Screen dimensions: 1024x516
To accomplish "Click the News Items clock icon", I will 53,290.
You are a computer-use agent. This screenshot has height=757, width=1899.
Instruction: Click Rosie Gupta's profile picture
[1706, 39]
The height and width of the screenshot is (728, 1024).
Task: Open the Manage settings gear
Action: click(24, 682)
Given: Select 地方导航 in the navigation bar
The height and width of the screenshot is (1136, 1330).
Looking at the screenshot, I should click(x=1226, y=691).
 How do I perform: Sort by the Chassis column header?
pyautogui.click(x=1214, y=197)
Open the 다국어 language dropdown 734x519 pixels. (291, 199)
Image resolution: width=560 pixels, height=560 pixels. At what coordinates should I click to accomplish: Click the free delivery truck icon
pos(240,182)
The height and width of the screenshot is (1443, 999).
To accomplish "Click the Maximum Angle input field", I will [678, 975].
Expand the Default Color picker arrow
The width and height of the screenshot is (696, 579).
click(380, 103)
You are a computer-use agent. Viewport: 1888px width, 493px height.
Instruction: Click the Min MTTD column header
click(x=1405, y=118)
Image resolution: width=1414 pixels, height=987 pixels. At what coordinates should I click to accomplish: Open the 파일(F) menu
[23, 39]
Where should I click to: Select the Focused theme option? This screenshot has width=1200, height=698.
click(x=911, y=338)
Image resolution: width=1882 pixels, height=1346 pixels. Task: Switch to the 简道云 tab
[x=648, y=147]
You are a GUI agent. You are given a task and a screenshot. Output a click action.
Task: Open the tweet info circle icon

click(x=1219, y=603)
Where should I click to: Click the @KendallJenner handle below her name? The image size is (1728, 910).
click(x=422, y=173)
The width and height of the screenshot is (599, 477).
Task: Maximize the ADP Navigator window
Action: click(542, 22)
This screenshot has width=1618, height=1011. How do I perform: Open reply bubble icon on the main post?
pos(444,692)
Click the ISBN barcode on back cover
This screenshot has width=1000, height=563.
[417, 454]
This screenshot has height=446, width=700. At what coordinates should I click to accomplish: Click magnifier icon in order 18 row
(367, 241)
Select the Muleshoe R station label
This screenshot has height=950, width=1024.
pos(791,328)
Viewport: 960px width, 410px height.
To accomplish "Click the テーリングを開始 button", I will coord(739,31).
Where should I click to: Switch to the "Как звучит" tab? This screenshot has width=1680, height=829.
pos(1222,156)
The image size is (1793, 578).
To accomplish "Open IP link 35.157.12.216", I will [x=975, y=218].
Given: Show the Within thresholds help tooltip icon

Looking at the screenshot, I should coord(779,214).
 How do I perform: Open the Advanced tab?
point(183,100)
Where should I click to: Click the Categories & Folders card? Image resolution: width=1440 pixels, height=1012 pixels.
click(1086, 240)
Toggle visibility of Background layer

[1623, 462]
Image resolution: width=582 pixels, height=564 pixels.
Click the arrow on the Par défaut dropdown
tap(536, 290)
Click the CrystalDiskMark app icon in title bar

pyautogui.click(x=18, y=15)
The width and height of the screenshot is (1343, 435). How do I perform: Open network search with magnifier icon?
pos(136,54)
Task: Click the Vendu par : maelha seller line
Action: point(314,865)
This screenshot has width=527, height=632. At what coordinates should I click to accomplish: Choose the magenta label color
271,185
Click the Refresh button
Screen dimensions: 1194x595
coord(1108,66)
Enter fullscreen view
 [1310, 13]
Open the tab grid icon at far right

→ What to do:
Looking at the entries above, state how many lines contain "computer"; give the number alone.

→ Exercise output:
2